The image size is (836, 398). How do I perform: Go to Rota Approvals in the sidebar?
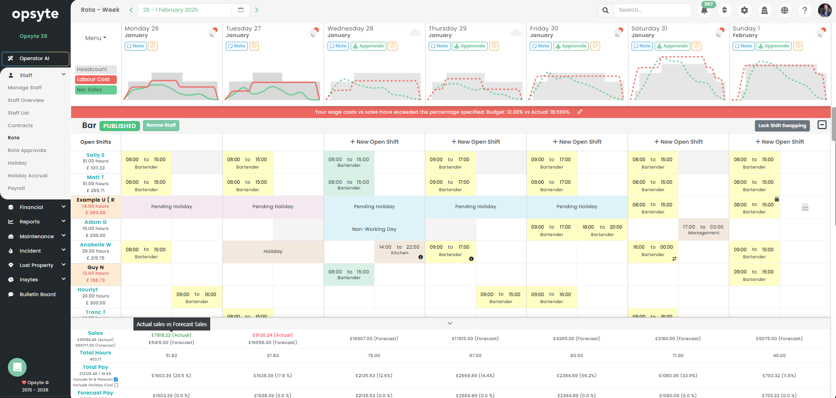[x=27, y=150]
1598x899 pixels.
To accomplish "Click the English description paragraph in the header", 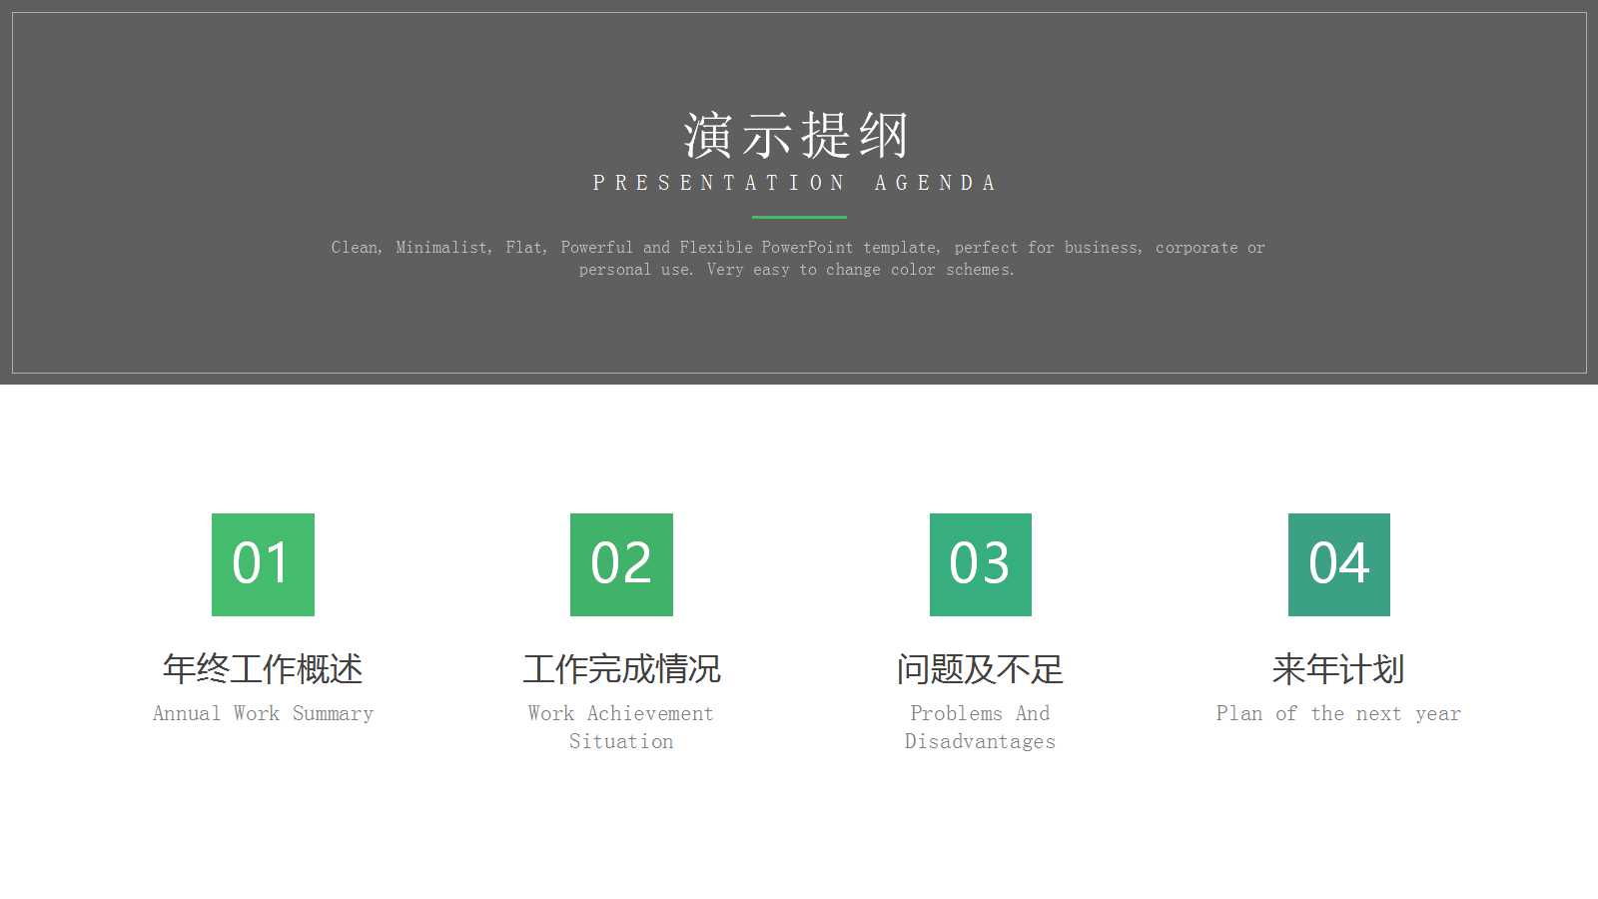I will (x=798, y=258).
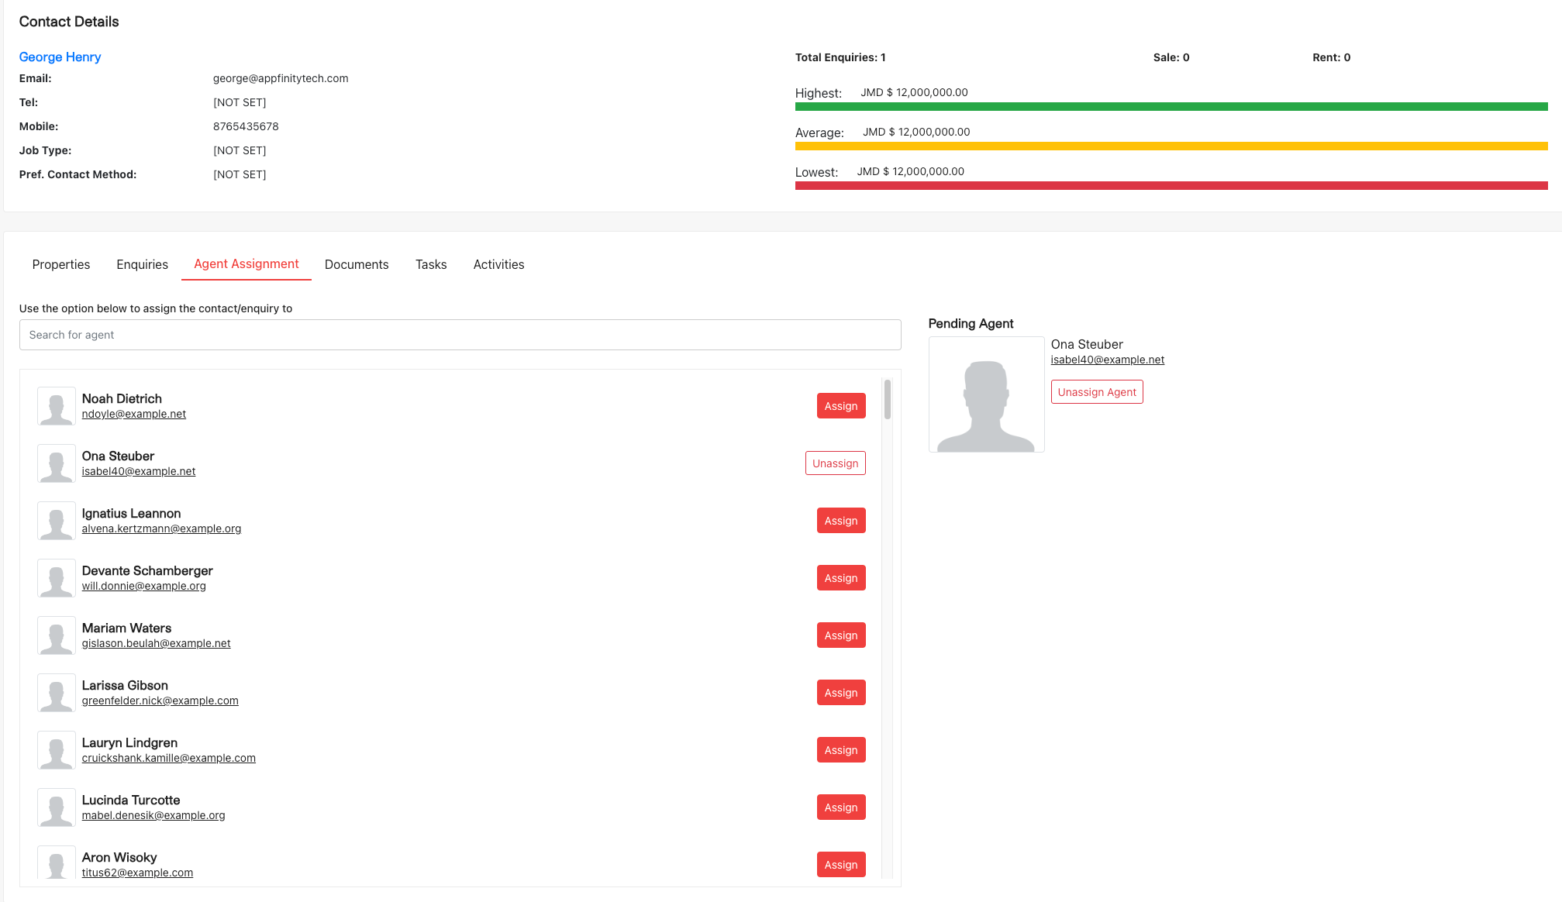Click email link isabel40@example.net under Pending Agent
1562x902 pixels.
(x=1108, y=360)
==================================================
▸ Task description: Word for word, restate the lines from the first line of the material through the line containing "1598x899 pixels.", with the pictures left out.

▸ Completed exercise:
The image size is (836, 398). How do I perform: Go to Rota Approvals in the sidebar?
[x=27, y=150]
1598x899 pixels.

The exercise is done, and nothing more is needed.